Navalny’s face was splattered with a vibrant green liquid, staining his complexion, in a spiteful act that many believe was intended to intimidate the harsh critic of Putin’s government. Far from silencing its target, however, the vindictive dousing that has temporarily transformed Navalny’s countenance into something strange and striking (the verdant blotching is expected to last a few days before fading) has only emboldened him.

Surrounded by supporters, the politician resolved to document his transitory disfigurement by taking a defiant selfie and circulating it on Facebook and Twitter as a show of resilience. In doing so, Navalny has, intentionally or not, adopted an ancient cultural disguise – one that channels the power of a tradition of green-skinned deities dating back to both the Egyptian underworld and the iconography of Medieval architecture.


Typically depicted with a lush green face, Osiris, the Egyptian god of regeneration, resurrection and the afterlife, was intimately associated with the rebirth of spring each year. That Navalny was assaulted on Monday, 20 March – the precise date of 2017’s vernal equinox in the Northern Hemisphere, marking the start of spring – adds a further layer of curious coincidence to his supposed reincarnation as an ever-verdant and irrepressible political force.

Paralleling Osiris’s grassy complexion in western art – and deepening the symbolic resonances of Navalny’s accidental recasting – is the proliferation across European architecture since at least 400 AD of the so-called ‘Green Man’: a face fashioned from leafy limbs and verdurous vines exhaled through the mouth, carved or sculpted (sometimes surreptitiously) as decoration in secular and religious structures alike. Some mystery surrounds the precise motivation for secreting these unorthodox motifs in predominantly Christian contexts, such as Norwich Cathedral.

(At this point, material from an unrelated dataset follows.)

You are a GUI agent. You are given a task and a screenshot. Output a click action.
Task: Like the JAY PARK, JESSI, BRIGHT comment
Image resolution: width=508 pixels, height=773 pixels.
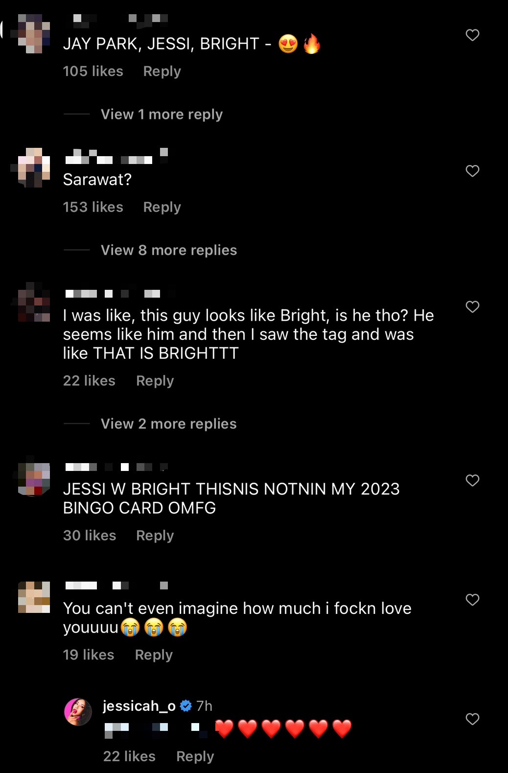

It seems likely that such emblems, which flouted Christian iconographic conventions, sought to unify into a single potent symbol both pagan and pious beliefs in rebirth and miraculous fertility. His cheeks bloated, belching life, the Green Man is an archetype of audacity in the face of winter’s deathly dominion – one that, echoing down the centuries, intensifies the impact of this week’s insolent and subversive selfie from Siberia. For the moment at least, defiance has found its colour: cheeky green.